Spec eyes 'plug and play' test for virtual components <!-- verification -->

Spec eyes 'plug and play' test for virtual components

EETimes

Spec eyes 'plug and play' test for virtual components
By EE Times
September 4, 2001 (10:42 a.m. EST)
URL: http://www.eetimes.com/story/OEG20010904S0034

The Virtual Socket Interface Alliance (VSIA) this week will release a standard that defines structures for test access to individual virtual components (VCs) embedded on a system-on-chip.

The Test Access Architecture Standard Version 1.0 will serve as a testing ground for the upcoming IEEE P1500 standard and will be compatible with the IEEE document once that standard is released in the next 18 months.

Multiple-core reuse was among the largest drivers of the standardization work, according to R. Chandramouli, a product line manager in Synopsys' Test Automation Group and a member of VSIA's Manufacturing Related Test Group.

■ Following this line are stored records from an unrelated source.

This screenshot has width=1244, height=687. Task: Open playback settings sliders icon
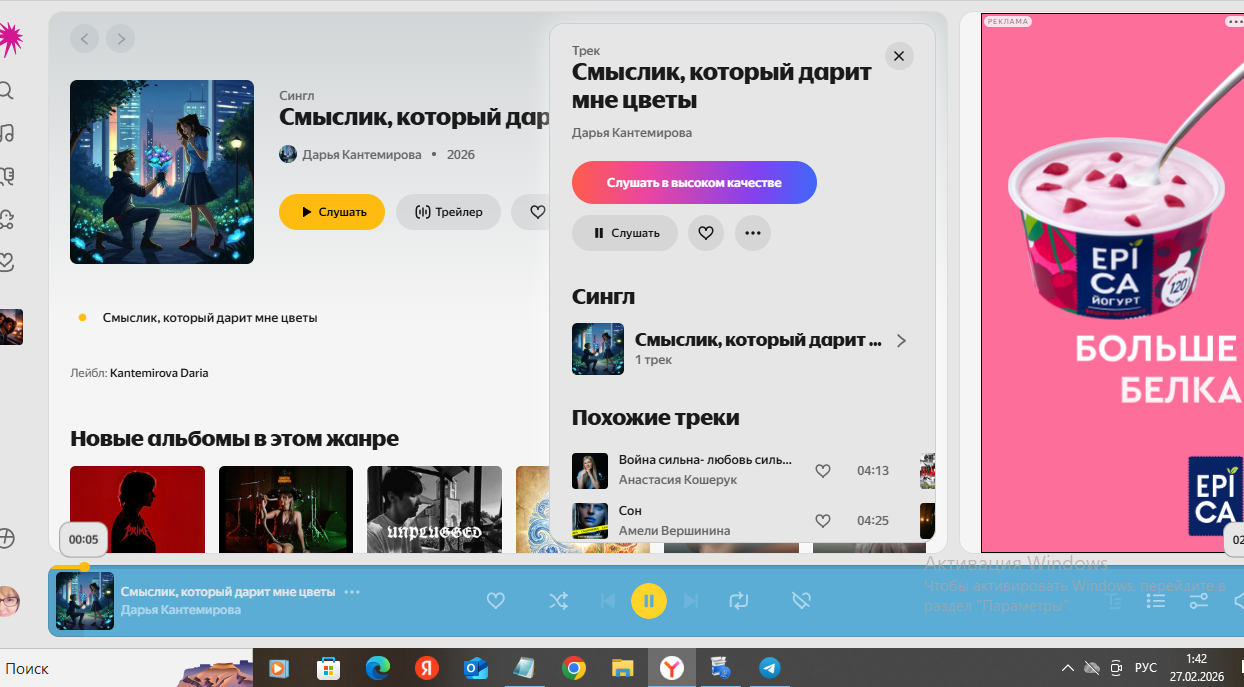click(x=1198, y=601)
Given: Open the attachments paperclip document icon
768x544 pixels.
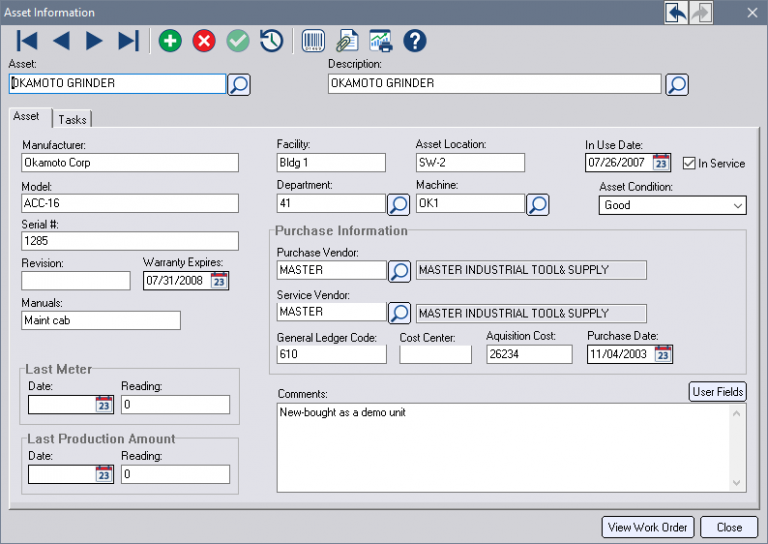Looking at the screenshot, I should (347, 41).

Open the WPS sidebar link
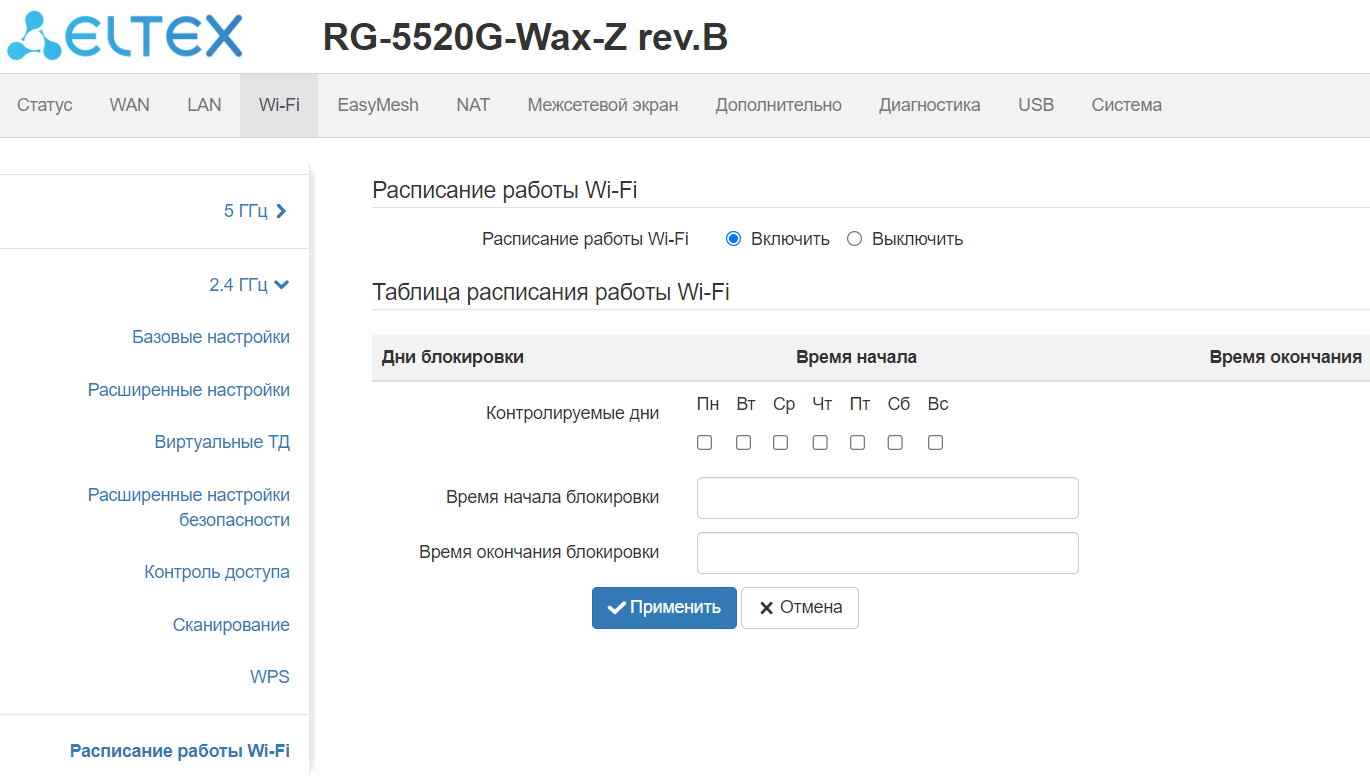[270, 677]
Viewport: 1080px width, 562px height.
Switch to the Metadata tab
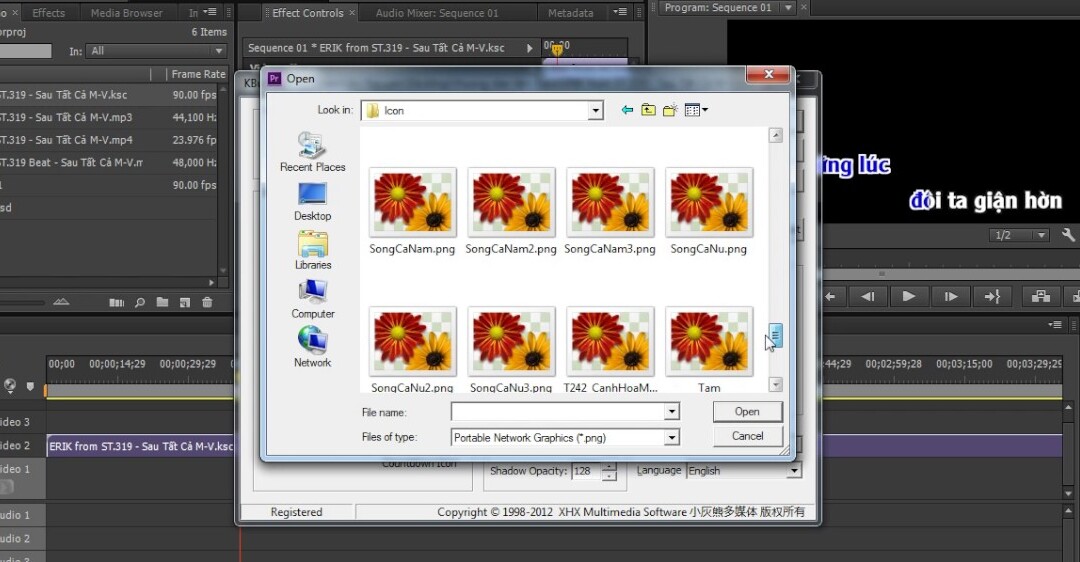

As multimillion-gate designs become more commonplace, gaining access to myriad integrated cores for the purposes of testing becomes more difficult. "A good example is the cell phone market, which packs so much functionality together, like fax and e-mail and things in the computer domain," Chandramouli said. "T hese systems are on very short design cycles. You've got to make sure you can manufacture them quickly, with quality and in high volume. To do that, you need to get in and out of the components, have access to them and test them."

A step toward virtual-component "plug and play" test, the VSIA standard defines the architecture and a set of rules and recommendations for accessing the test structures of embedded VCs. It describes the various input and output wrapper registers for testing individual virtual components and includes associated test logic rules and recommendations.

"We went through multiple existing test methodologies, tweaked them and came up with a reasonable way to access cores," Chandramouli said. "It's somewhat akin to boundary scan, where you put a wrapper around the core and then a small controller to control what goes in and out."

The wrappers, a type of design-for-test technology, are logic structures around the intellectual property that support both isolation and access into and out of the IP during testing. The standard begins by defining a set of rules specifying various test modes required for testing embedded VCs. Next is a description of the basic architecture for VC test access, an associated set of interface signals for test access, and specification of the architectural requirements in terms of rules and permissions.

The VSIA hopes to present early-adopter case studies of the standard to the IEEE for tweaking of the P1500 standard. "Our standard will be upwardly compatible with P1500, though you might have to put a small layer around it," Chandramouli said. "But the IEEE typically takes a longer cycle time to get standards out, and there was a big industry clamor for some kind of standardization."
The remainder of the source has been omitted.